» Dataset records:
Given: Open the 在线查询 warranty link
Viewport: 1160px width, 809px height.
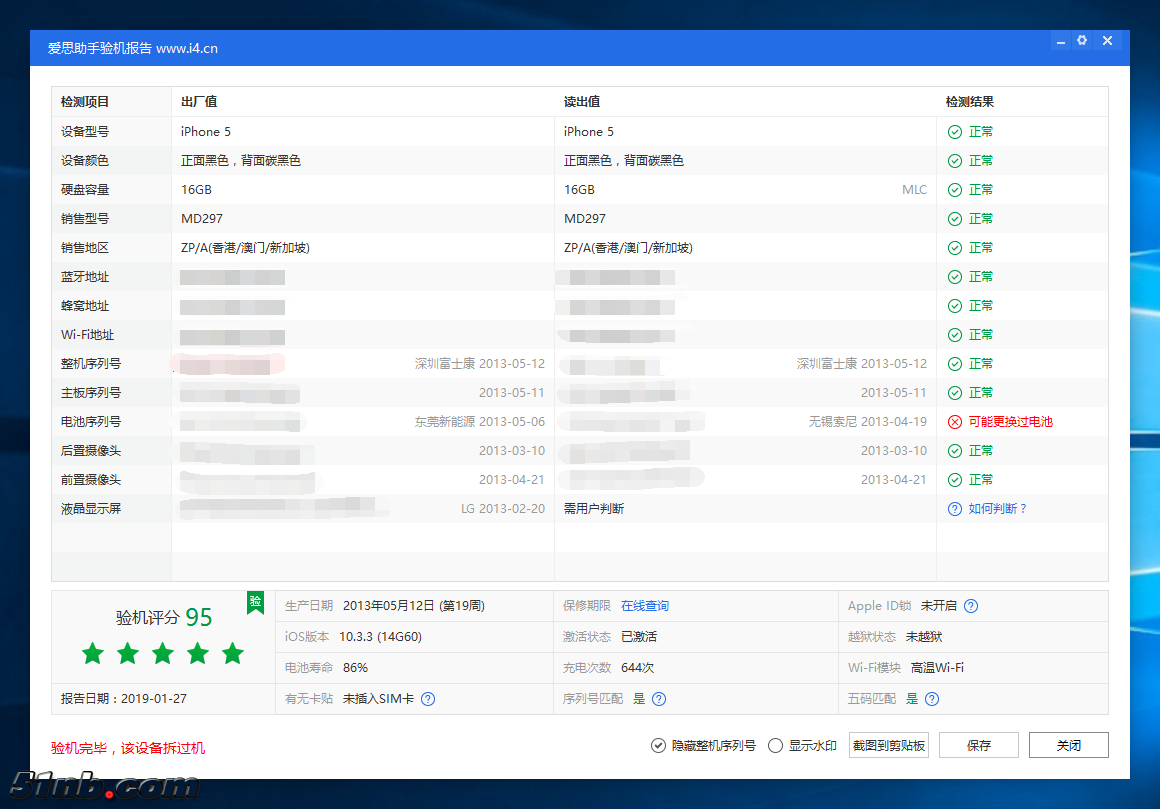Looking at the screenshot, I should pos(645,606).
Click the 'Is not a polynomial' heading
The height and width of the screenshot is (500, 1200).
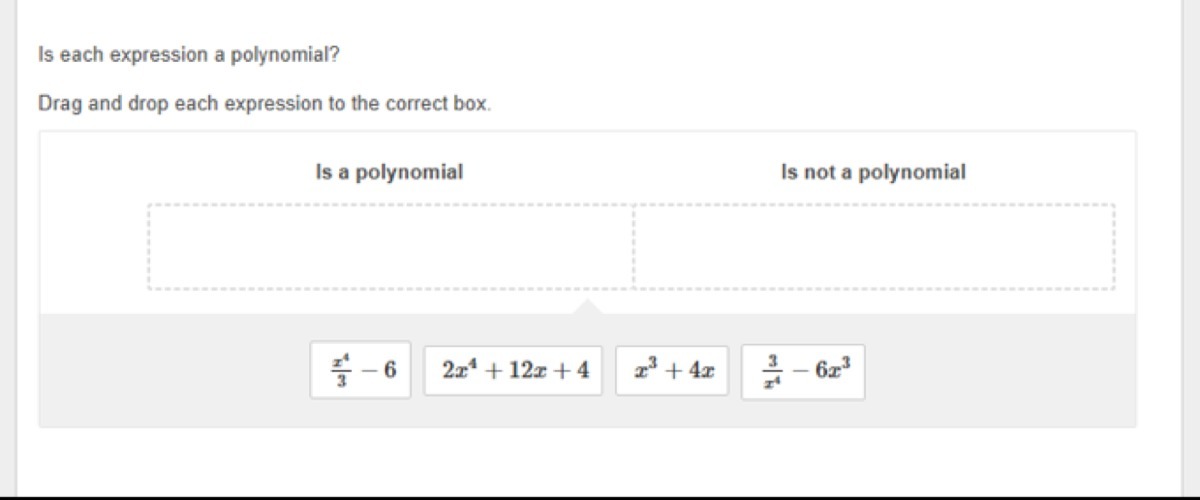pyautogui.click(x=873, y=172)
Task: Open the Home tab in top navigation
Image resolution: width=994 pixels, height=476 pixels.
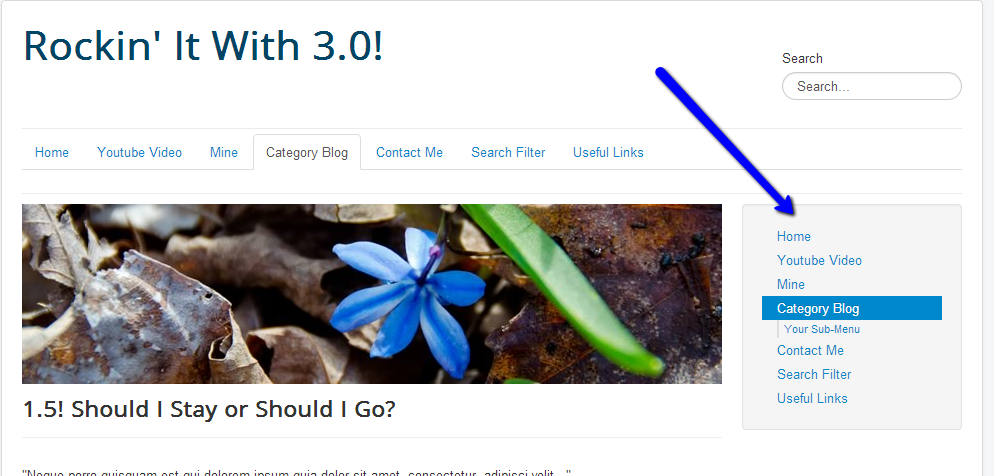Action: point(52,153)
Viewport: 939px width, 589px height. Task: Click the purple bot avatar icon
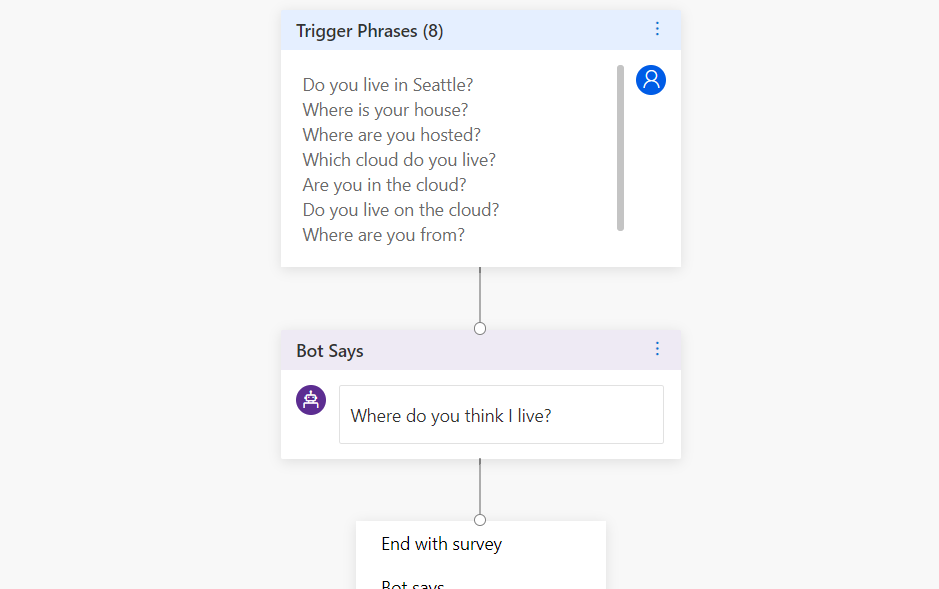point(311,400)
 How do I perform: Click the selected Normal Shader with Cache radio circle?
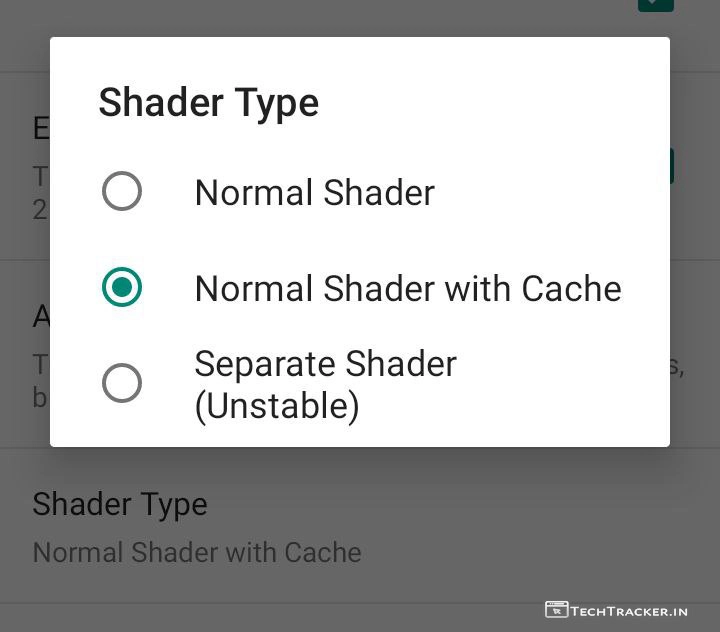[x=122, y=288]
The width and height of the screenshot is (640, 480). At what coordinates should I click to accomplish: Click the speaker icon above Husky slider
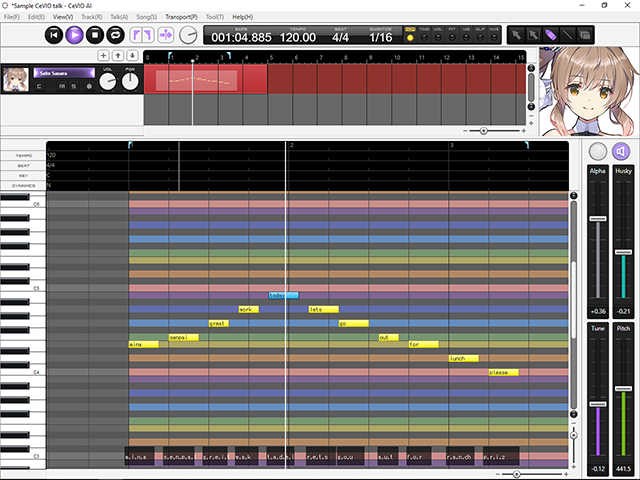[x=622, y=151]
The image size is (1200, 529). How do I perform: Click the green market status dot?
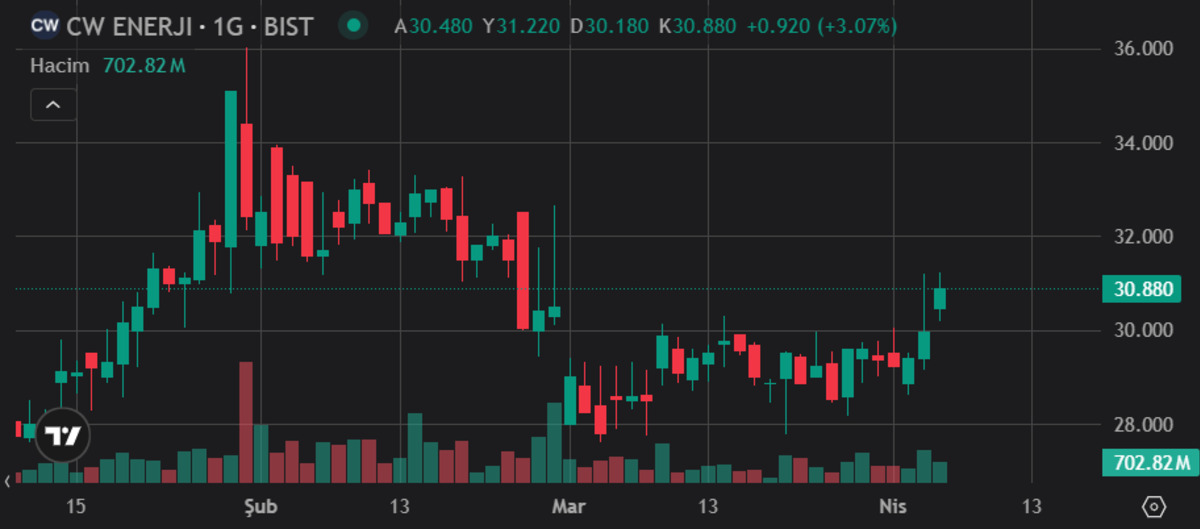point(353,26)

» What you need to do: Give back each entry exactly as it appears, with no pictures.

» Output:
Given: Open the 在线查询 warranty link
Viewport: 1160px width, 809px height.
Looking at the screenshot, I should pos(645,606).
Click the 'Is not a polynomial' heading
The height and width of the screenshot is (500, 1200).
pyautogui.click(x=873, y=172)
Task: Open the Home tab in top navigation
Image resolution: width=994 pixels, height=476 pixels.
Action: point(52,153)
Viewport: 939px width, 589px height. Task: Click the purple bot avatar icon
point(311,400)
 How do I perform: Click the selected Normal Shader with Cache radio circle?
[x=122, y=288]
The width and height of the screenshot is (640, 480). At what coordinates should I click to accomplish: Click the speaker icon above Husky slider
[x=622, y=151]
The image size is (1200, 529). How do I perform: Click the green market status dot?
point(353,26)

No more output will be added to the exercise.